Tech titan turns 50: Microsoft in numbers

Tech titan turns 50: Microsoft in numbers

A Microsoft logo is seen a day after Microsoft Corp's $26.2 billion purchase of LinkedIn Corp, in Los Angeles, California, U.S., June 14, 2016. REUTERS/Lucy Nicholson

Created in 1975 by childhood friends Bill Gates and Paul Allen, Microsoft today is one of the five Big Tech titans.

Ahead of its 50-year anniversary on April 4, a look back in numbers at some highs and lows:

- 365 –

Microsoft Office, the company's suite of software products containing Word, PowerPoint and Excel, was launched in 1989 and hit shelves a year later.

Over time it became the go-to home computer software across the world.

Two decades later the company rebranded it to the cloud-based Office 365, with a new licensing structure and payment via an online subscription-based system.

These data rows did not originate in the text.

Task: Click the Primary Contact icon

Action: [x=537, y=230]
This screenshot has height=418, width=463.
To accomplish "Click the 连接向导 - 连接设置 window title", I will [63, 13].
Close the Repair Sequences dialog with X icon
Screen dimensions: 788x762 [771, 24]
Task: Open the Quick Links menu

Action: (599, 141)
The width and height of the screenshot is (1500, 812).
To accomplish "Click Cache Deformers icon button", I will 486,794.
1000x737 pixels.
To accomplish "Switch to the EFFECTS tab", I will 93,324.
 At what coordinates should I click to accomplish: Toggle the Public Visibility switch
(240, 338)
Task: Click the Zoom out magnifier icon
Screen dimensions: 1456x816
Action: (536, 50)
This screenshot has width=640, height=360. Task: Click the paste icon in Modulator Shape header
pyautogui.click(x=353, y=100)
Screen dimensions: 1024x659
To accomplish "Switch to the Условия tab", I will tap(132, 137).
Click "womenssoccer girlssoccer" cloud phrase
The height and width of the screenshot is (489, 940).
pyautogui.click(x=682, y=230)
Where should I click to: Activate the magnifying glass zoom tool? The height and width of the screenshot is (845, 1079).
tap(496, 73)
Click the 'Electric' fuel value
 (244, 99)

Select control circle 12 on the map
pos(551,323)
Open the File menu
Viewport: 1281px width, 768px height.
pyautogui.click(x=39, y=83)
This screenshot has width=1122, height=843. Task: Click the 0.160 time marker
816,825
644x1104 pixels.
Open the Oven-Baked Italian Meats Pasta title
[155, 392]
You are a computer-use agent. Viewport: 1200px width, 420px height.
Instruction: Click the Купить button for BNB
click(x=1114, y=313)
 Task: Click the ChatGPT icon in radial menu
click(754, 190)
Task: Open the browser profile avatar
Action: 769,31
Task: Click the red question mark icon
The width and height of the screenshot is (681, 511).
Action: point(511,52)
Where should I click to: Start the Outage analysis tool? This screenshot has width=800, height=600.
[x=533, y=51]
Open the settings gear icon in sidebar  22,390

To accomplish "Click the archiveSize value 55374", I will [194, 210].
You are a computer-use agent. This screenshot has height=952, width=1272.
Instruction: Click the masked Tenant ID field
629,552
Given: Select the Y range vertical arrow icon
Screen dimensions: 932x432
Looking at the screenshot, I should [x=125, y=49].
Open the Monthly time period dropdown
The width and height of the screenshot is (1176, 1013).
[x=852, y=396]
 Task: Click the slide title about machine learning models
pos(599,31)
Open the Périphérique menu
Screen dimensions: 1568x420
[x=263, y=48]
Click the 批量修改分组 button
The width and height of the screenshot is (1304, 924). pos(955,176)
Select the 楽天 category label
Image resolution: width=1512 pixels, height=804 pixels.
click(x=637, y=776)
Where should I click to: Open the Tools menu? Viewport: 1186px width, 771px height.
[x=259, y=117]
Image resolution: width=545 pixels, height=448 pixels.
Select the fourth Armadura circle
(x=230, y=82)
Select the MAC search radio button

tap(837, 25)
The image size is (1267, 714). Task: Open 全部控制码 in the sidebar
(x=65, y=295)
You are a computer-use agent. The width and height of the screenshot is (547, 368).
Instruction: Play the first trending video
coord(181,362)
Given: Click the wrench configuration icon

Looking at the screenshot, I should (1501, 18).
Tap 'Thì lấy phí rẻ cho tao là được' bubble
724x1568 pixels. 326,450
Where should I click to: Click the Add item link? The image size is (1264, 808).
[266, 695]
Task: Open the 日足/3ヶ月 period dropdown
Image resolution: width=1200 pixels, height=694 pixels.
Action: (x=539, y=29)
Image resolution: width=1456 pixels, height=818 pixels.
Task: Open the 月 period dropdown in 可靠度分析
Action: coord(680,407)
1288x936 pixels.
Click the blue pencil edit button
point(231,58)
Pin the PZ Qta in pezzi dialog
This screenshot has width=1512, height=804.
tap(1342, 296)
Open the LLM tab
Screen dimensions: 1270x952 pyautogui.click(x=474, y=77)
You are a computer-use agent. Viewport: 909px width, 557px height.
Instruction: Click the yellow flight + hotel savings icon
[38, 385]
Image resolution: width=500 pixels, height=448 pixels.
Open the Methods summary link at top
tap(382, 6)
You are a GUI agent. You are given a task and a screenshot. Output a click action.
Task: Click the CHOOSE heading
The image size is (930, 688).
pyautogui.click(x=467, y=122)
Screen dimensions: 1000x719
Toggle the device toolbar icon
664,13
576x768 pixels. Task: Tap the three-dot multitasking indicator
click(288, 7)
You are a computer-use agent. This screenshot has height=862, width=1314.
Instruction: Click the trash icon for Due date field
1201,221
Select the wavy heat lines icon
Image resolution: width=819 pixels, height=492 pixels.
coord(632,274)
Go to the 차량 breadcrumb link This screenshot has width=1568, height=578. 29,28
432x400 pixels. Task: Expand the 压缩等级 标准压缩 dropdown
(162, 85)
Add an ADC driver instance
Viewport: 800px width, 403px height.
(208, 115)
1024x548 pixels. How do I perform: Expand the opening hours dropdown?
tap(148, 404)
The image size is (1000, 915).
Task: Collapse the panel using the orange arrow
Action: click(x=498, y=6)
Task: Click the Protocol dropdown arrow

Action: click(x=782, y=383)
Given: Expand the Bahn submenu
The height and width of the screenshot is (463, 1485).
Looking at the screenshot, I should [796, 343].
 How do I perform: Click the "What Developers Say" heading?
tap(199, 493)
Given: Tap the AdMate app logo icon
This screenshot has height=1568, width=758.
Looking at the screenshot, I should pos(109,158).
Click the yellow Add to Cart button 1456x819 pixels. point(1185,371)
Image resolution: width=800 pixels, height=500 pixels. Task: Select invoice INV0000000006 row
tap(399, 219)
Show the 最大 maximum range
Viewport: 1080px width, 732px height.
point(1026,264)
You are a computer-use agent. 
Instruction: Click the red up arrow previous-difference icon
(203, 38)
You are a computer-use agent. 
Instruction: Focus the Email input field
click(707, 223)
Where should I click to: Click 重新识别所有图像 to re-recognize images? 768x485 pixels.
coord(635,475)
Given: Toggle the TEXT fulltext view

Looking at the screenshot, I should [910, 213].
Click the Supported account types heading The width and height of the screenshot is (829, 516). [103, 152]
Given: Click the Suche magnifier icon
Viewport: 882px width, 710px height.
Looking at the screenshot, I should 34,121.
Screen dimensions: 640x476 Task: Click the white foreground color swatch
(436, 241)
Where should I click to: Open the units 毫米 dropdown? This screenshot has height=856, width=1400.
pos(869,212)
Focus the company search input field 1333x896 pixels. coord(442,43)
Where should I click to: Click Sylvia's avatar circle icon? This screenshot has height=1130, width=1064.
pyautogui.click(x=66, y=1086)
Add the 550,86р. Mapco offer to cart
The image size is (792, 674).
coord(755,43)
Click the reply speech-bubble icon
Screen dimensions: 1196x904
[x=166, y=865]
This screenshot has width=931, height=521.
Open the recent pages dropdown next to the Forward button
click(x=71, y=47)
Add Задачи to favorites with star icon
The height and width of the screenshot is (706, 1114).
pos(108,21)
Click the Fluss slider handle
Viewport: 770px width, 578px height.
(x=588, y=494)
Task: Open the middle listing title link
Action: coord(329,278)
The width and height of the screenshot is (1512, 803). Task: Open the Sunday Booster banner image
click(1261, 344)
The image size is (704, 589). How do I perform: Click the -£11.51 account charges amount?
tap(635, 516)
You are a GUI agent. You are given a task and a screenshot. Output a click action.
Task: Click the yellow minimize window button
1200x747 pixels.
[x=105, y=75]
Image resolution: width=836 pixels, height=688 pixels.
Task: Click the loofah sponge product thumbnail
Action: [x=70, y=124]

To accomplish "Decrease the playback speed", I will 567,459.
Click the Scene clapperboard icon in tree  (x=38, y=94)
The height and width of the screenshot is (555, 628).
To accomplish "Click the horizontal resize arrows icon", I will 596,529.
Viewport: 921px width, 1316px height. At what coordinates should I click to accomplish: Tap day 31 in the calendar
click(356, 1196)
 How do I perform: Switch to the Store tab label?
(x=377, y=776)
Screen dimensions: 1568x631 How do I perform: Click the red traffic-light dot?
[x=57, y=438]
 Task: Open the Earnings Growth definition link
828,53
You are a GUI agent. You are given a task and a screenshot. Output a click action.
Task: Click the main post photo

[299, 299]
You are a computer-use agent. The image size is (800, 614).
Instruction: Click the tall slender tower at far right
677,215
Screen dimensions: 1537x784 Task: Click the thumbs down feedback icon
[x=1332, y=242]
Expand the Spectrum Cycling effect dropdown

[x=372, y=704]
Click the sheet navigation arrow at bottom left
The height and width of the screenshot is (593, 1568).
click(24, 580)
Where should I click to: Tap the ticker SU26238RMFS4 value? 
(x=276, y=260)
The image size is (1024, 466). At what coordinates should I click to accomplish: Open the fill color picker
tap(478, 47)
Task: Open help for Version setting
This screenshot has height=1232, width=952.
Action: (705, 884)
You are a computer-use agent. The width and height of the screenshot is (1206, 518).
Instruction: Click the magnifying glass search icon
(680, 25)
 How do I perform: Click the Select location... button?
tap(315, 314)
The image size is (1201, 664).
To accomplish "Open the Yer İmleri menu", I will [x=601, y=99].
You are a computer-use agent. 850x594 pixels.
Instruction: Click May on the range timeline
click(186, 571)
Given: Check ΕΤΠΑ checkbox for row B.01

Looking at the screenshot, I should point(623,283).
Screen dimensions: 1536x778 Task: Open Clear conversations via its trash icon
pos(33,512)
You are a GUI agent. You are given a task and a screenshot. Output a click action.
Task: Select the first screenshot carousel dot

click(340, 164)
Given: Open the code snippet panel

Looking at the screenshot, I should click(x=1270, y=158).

Released on the market in 2011, it also allowed consumers to pick and choose, allowing those not using Microsoft's operating system (Windows) -- Mac users for example have MacOS -- to buy and run 365 products.

The number 365, now synonymous with the company, underscored dynamism and flexibility, with products available anywhere, 365 days a year.

In Microsoft's latest quarterly figures published on January 29, the company said the number of users, or "consumer subscribers", of Office 365 was 86.3 million at the end of December 2024.

- 95 percent –

Microsoft's web browser Internet Explorer, first launched in 1995, reached its peak dominance of the market share in the early 2000s when it was the browser for up to 95 percent of world users, according to the web analytics site, WebSideStory.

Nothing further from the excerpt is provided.